*Work required*:
Every line from the one with "You are a computer-use agent. The" through the final line of the entries below should be returned exactly; leave out all other lines.
══════
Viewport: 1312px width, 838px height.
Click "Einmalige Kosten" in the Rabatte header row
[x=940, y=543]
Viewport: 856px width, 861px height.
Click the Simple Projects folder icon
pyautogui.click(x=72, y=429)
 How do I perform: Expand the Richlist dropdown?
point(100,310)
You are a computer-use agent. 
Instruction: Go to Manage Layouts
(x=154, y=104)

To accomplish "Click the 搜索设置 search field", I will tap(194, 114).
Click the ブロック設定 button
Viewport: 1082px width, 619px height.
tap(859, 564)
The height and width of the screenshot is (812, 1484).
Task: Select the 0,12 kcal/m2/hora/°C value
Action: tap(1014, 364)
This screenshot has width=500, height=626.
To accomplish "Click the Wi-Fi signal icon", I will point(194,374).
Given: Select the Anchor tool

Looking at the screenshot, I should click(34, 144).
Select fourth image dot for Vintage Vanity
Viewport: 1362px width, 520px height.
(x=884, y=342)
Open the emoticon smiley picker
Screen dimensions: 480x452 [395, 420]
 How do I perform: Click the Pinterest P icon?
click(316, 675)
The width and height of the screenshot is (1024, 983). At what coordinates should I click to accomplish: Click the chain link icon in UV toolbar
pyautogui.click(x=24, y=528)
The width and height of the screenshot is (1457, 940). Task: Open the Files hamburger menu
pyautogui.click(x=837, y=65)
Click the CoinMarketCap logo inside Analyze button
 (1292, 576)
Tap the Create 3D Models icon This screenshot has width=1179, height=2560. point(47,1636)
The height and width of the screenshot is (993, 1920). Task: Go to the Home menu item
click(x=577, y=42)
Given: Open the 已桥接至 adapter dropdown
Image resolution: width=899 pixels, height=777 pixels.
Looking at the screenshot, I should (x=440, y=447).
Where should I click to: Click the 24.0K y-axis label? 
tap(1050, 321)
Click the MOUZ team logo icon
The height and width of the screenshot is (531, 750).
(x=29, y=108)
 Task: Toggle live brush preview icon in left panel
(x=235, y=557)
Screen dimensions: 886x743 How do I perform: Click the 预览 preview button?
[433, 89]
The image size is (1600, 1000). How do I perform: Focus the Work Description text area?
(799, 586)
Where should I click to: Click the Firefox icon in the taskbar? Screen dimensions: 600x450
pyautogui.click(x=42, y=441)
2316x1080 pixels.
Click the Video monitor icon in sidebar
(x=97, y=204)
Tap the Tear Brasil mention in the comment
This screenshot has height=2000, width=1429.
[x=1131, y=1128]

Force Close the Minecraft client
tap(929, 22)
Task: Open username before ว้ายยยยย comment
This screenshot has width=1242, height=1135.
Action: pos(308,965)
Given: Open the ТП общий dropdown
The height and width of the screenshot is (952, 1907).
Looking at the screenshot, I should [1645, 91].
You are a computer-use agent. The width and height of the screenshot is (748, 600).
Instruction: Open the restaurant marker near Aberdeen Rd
══════
*Written solution*:
You are a computer-use agent. The width and height of the screenshot is (748, 600).
Instruction: Open the restaurant marker near Aberdeen Rd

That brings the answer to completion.